| Short task |
Lay out the lines of the rows below as a Markdown table with the columns Number and Line, beginning at the line that has "The height and width of the screenshot is (407, 830)." and stopping after the line that has "point(31,8)". Number each line in order and leave out blank lines.

○ ○ ○ ○ ○ ○ ○

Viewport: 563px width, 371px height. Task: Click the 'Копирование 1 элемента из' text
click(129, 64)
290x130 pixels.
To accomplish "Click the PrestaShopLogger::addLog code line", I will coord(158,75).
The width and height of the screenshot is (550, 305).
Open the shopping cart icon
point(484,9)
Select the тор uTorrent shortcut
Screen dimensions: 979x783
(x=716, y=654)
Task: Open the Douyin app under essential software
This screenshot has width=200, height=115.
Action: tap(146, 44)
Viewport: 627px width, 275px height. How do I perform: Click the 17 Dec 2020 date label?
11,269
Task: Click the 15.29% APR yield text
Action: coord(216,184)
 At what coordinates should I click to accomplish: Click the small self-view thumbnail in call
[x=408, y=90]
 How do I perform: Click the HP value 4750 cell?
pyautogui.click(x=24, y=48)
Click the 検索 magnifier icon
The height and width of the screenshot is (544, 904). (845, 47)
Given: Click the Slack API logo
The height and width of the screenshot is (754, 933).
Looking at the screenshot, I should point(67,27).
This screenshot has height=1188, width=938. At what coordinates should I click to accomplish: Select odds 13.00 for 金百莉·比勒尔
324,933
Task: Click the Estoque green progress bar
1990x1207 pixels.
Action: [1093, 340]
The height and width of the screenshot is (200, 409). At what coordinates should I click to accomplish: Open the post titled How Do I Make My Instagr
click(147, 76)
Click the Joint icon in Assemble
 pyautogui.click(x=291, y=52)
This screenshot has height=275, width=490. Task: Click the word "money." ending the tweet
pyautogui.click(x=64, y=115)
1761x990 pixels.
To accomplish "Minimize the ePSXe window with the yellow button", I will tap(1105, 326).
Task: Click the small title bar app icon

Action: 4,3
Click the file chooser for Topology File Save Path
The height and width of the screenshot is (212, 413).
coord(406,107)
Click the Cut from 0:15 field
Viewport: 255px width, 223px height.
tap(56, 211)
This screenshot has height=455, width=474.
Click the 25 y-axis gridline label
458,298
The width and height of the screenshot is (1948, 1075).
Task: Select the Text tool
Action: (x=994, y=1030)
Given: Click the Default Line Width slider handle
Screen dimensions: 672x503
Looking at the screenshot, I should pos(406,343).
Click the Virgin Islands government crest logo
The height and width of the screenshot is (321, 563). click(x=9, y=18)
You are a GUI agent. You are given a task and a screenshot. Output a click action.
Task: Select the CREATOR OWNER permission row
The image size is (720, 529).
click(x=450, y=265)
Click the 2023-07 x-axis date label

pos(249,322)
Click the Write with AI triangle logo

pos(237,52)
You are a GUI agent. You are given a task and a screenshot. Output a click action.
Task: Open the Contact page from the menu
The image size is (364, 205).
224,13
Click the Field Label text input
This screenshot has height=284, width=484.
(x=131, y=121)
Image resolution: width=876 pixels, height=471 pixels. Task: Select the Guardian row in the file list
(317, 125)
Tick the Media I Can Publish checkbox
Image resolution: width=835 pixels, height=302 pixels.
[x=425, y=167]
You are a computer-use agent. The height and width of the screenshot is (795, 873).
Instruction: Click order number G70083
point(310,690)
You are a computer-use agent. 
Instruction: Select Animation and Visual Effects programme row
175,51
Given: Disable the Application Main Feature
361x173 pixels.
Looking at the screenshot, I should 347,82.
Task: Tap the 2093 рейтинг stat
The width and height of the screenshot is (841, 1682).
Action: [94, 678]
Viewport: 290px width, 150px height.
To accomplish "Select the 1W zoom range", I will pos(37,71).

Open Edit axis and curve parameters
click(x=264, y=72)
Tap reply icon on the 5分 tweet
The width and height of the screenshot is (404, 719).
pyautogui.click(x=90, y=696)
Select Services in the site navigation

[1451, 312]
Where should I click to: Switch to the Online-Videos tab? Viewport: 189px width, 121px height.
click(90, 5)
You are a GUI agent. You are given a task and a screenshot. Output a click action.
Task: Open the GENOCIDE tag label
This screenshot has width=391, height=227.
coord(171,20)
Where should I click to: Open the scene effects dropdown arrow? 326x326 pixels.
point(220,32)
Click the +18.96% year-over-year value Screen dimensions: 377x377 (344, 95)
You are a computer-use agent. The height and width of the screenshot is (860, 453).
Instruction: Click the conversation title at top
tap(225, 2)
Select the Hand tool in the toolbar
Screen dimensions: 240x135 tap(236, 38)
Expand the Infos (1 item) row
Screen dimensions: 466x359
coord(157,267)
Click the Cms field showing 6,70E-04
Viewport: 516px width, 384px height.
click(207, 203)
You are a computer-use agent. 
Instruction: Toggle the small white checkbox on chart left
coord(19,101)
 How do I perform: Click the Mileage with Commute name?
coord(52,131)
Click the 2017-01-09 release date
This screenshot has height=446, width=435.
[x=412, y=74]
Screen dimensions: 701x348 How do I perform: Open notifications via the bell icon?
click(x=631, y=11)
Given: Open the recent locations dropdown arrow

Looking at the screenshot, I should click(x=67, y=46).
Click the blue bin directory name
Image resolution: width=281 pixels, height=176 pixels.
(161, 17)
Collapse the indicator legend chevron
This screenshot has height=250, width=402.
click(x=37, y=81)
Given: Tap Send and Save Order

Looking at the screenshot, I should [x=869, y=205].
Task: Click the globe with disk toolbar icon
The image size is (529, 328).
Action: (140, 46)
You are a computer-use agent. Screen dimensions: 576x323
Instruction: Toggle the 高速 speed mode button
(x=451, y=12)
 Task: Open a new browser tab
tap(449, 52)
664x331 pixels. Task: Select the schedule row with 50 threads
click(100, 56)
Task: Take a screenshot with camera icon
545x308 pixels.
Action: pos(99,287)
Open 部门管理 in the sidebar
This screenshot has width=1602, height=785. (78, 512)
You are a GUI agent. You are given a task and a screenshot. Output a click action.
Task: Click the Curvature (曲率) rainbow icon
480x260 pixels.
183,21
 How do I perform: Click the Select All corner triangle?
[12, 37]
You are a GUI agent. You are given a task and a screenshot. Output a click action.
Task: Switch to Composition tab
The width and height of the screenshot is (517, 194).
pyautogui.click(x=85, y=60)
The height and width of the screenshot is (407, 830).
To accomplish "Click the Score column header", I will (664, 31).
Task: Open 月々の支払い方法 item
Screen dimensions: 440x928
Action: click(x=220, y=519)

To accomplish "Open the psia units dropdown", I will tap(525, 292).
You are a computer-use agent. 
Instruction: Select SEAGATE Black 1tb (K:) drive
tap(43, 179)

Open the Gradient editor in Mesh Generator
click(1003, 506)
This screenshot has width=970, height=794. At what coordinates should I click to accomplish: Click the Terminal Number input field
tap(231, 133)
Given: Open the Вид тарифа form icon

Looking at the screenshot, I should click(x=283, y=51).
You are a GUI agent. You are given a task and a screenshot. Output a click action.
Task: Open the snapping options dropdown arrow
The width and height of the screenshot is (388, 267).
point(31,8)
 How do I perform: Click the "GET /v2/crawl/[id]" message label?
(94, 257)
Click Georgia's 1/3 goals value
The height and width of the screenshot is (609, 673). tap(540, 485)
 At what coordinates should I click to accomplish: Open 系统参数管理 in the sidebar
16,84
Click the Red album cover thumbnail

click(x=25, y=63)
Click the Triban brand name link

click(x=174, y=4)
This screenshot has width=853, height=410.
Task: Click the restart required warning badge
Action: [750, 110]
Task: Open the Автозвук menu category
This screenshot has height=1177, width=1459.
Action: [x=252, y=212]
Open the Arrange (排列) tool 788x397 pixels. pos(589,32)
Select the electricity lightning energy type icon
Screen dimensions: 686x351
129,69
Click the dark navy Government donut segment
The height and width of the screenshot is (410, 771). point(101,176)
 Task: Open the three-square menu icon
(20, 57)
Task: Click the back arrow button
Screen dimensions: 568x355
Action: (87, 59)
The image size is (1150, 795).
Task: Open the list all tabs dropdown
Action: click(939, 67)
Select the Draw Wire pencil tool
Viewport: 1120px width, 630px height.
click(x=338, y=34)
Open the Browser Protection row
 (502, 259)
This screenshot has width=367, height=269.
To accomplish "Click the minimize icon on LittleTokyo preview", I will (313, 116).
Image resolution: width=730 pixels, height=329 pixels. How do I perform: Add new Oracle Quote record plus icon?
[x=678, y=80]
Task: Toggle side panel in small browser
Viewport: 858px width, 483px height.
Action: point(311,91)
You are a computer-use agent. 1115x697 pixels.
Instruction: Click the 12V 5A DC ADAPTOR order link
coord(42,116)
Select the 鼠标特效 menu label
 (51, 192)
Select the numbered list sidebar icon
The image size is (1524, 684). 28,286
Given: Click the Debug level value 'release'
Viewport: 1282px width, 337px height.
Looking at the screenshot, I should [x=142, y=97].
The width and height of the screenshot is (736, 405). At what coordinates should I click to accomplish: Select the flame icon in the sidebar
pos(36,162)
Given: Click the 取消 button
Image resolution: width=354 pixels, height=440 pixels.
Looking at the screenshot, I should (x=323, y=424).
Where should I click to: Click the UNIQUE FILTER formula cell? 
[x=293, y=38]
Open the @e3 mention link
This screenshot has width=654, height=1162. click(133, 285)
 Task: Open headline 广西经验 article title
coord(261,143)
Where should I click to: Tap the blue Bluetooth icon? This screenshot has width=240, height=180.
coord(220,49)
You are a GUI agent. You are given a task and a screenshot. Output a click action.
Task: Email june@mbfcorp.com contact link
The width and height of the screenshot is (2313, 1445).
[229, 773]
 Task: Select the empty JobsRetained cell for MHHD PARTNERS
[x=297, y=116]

○ ○ ○ ○ ○ ○ ○

| Result of this task |
| Number | Line |
|---|---|
| 1 | The height and width of the screenshot is (407, 830). |
| 2 | To accomplish "Click the Score column header", I will (664, 31). |
| 3 | Task: Open 月々の支払い方法 item |
| 4 | Screen dimensions: 440x928 |
| 5 | Action: click(x=220, y=519) |
| 6 | To accomplish "Open the psia units dropdown", I will tap(525, 292). |
| 7 | You are a computer-use agent.  |
| 8 | Instruction: Select SEAGATE Black 1tb (K:) drive |
| 9 | tap(43, 179) |
| 10 | Open the Gradient editor in Mesh Generator |
| 11 | click(1003, 506) |
| 12 | This screenshot has width=970, height=794. At what coordinates should I click to accomplish: Click the Terminal Number input field |
| 13 | tap(231, 133) |
| 14 | Given: Open the Вид тарифа form icon |
| 15 | Looking at the screenshot, I should click(x=283, y=51). |
| 16 | You are a GUI agent. You are given a task and a screenshot. Output a click action. |
| 17 | Task: Open the snapping options dropdown arrow |
| 18 | The width and height of the screenshot is (388, 267). |
| 19 | point(31,8) |